Tourism boom as Jamaica welcomes more than 1.5 million visitors
KINGSTON, Jamaica – With the Jamaican tourism sector continuing on its robust growth trajectory for 2023, Minister of Tourism Edmund Bartlett, has revealed that as of May 10, the island has welcomed just over 1.5 million total visitors, with provisional gross earnings exceeding US$1.6 billion for the period.
Bartlett made the announcement on the heels of the 41st Caribbean Hotel and Tourism Association’s (CHTA) Caribbean Travel Marketplace in Barbados, where he received the President’s Award for Caribbean Excellence in Tourism.
According to Bartlett, the current year-to-date figures show that Jamaica hit this target ahead of projections.
“Between January 1, 2023 and May 10, 2023 we received 1,586,303 total visitors, stopover and cruise, earning US$1.69 billion, putting our destination on par with 2019 record figures.
“We have seen steady growth in our arrivals and continued investment in the tourism sector, which is a tremendous achievement,” said Bartlett.

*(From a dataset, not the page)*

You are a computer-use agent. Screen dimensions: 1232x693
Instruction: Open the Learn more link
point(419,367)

The tourism minister stressed that strategic investments and resilience building were key areas of focus in sustaining the strong recovery of the tourism sector.

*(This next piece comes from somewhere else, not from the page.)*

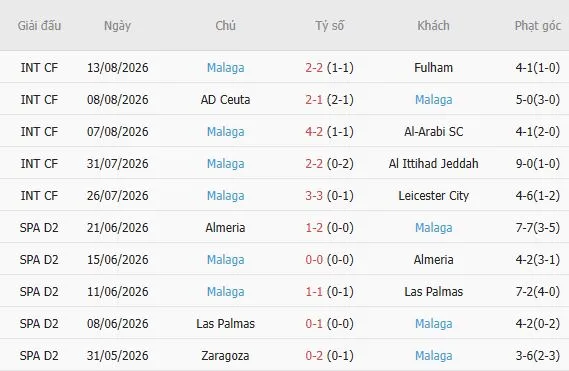
Task: Open the 0-2 score at Zaragoza
Action: click(314, 355)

He further cited intensified marketing efforts, increased room capacity and expanded airlift connectivity as critical drivers behind the boom in tourist arrivals.
“To keep this growth on an upward trajectory, we continue to secure new air service with the addition of new routes by prestigious carriers such as American Airlines, Frontier Airlines, Spirit Airlines, Arajet, and Edelweiss Airlines. Plus, we are expanding and modernising Sangster International Airport and have approximately 8,000 new hotel rooms slated for construction over the next two to five years,” added Bartlett.

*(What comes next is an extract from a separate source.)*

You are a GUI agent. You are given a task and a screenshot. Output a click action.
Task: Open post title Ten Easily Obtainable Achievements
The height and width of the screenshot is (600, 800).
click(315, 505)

He highlighted that the tourism ministry’s Blue Ocean Strategy as well as its Destination Assurance Framework and Strategy continue to influence the development of a more sustainable, resilient and diverse tourism product.
“Jamaica is leveraging key pillars for tourism that showcase the destination’s unique culture and heritage while simultaneously addressing the desire of today’s traveller to experience more than just sun, sea and sand.
“We need to carefully manage the industry through resilience building, so it can continually adapt to issues that may arise and put plans in place to protect it from potential future shocks,” said Bartlett.